■ What you should do ■
Spot each line in the records below where the word "Uncheck" occurs, then copy it.
──────── Input for this task ────────
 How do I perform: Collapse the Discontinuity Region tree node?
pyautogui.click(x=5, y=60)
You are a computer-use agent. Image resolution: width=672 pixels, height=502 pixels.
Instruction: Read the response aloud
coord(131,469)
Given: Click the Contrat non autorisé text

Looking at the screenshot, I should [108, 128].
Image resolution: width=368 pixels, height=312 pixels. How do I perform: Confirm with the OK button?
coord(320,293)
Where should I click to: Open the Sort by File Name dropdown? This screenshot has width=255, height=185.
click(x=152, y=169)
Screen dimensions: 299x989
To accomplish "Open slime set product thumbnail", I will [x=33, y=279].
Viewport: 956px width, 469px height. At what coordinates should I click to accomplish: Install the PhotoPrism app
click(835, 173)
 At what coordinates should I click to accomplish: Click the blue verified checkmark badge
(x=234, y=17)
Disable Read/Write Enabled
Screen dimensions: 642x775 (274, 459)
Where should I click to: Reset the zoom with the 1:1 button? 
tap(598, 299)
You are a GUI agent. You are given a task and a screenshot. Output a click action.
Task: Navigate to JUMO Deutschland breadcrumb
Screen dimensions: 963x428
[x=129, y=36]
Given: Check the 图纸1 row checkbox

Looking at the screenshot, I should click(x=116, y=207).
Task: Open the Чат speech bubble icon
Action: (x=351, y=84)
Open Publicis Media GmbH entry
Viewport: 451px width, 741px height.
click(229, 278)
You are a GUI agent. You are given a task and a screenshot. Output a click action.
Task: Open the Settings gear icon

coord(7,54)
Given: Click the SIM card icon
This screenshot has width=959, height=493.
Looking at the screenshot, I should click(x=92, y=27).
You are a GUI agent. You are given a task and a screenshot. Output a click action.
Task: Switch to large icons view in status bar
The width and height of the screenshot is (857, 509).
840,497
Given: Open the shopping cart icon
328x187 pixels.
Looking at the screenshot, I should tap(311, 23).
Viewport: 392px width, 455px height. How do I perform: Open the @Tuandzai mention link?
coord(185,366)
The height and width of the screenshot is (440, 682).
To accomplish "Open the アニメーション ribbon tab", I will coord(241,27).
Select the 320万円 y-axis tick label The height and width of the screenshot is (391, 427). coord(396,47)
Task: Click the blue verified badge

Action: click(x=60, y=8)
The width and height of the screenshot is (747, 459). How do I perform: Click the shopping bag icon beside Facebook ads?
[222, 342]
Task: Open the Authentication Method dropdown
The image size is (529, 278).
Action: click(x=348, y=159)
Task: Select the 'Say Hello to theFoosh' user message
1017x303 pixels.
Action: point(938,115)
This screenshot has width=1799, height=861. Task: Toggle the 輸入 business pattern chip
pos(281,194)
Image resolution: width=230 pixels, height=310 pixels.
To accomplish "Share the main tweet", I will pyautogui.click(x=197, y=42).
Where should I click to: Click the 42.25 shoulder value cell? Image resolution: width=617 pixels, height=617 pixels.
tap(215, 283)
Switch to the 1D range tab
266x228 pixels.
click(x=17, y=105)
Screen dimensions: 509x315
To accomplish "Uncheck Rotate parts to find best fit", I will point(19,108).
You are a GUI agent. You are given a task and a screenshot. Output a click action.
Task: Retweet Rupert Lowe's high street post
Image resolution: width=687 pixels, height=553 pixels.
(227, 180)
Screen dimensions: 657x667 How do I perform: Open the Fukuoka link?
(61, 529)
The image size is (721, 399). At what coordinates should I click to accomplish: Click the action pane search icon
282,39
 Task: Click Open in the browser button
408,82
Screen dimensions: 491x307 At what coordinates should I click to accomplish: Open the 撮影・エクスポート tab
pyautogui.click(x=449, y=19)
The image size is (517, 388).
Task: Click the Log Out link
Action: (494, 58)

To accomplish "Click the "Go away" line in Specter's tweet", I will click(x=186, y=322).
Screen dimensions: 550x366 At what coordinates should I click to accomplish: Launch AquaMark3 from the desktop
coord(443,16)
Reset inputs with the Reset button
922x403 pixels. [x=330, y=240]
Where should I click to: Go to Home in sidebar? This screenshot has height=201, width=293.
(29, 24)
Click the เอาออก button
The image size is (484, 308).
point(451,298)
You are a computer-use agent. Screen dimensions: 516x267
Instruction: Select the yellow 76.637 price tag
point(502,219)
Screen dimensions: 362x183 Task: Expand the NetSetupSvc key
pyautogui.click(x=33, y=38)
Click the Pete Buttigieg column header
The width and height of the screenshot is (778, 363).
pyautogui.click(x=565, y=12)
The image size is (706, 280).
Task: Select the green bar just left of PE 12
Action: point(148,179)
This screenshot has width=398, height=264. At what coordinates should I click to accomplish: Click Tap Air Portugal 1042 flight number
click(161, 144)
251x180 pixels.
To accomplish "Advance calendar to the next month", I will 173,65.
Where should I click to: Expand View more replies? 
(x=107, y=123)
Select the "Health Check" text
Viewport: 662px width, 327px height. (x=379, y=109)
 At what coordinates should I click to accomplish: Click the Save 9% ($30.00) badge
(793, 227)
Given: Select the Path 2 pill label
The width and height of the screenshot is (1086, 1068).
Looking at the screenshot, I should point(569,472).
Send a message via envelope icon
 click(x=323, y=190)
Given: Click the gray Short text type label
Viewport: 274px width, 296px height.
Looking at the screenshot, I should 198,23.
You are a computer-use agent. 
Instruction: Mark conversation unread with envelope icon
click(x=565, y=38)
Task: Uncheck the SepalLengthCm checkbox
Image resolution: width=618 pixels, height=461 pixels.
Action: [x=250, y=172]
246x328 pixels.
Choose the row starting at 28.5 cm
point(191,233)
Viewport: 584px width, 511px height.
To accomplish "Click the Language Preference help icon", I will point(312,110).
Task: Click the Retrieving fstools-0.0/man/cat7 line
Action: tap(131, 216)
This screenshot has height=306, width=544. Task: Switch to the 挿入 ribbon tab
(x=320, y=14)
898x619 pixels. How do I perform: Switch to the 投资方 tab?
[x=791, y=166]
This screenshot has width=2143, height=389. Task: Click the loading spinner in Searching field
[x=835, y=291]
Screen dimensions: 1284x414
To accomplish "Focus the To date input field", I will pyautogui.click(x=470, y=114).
────────
■ Task result ■
To accomplish "Uncheck Rotate parts to find best fit", I will point(19,108).
Task: Uncheck the SepalLengthCm checkbox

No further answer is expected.